# Floating point operations and Round-Off Error



A machine is fundamentally unable to represent some numbers completely accurately (such as $\sqrt{2}$ for example). Computers work with floating point representations of numbers which can introduce several subtle issues that must be handled carefully. 

## Floating point operations 

$(1011)_2 = 11 = 1 * 2^0 + 0 * 2^1 + 1 * 2^2 + 1 * 2^3$
To convert $-27.25$ to binary, we reserve one bit to indicate the sign of the number, represent 27 as a floating point $(11011)_2$. 

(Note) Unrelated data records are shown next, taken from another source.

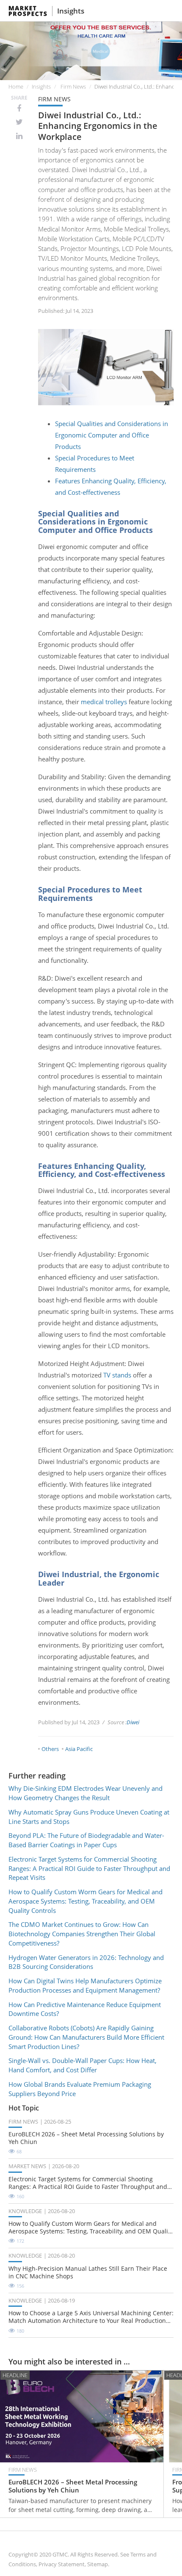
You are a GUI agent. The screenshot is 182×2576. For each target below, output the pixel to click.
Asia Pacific (79, 1749)
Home (15, 86)
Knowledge (25, 2211)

Question: Given a positive number $x$, find its binary expression through an algorithm. 

$$x = 2c_0 + a_0$$
$$c_0 = 2c_1 + a_1$$
$$c_1 = 2c_2 + a_2$$
$$\vdots$$
$$c_{n-1} = 2(0) + a_n$$

where each $a_i \in \{0,1\}$. Then, $x$ can be represented as $(a_n a_{n-1} ... a_1 a_0)_2$ A more effective way to write this algorithm would be as below. 

In [None]:
x = 2c_0 + a_0
for i=1 ,..., n:
    c_{i-1} = 2c_i + a_i
    if c_i = 0, stop
end

Now consider a $\beta$-based representation where $\beta \geq 2$, $x = (a_n a_{n-1} ... a_1 a_0 b_1, b_2 \dots b_m)_{\beta}$ This would mean the number $x$ would simply be represented as:

$$ x = a_n \beta^n + a_{n-1} \beta^{n - 1} + \dots + a_{1} \beta + a_0 + b_1 \beta^{-1} + b_2 \beta^{-2} + \dots + b_m \beta^{-m} $$

Consider the polynomail $p_3(x) = 4x^3 + 0.2x^2 - 2.1x + 5$ In order to evaluate this polynomial at a specific point, we have to perform three addition operations and six multiplication operations, so nine total floating point operations. Now suppose the polynomial is written equivalently as $((4x + 0.2)x - 2.1)x + 5$. We now have to perform three additions and three multiplications, for a total of six floating point operations. The nested formulation of the polynomial clearly takes less operations to evaluate at a specific point, which $p_n(x)$ with larger $n$, can be very significant.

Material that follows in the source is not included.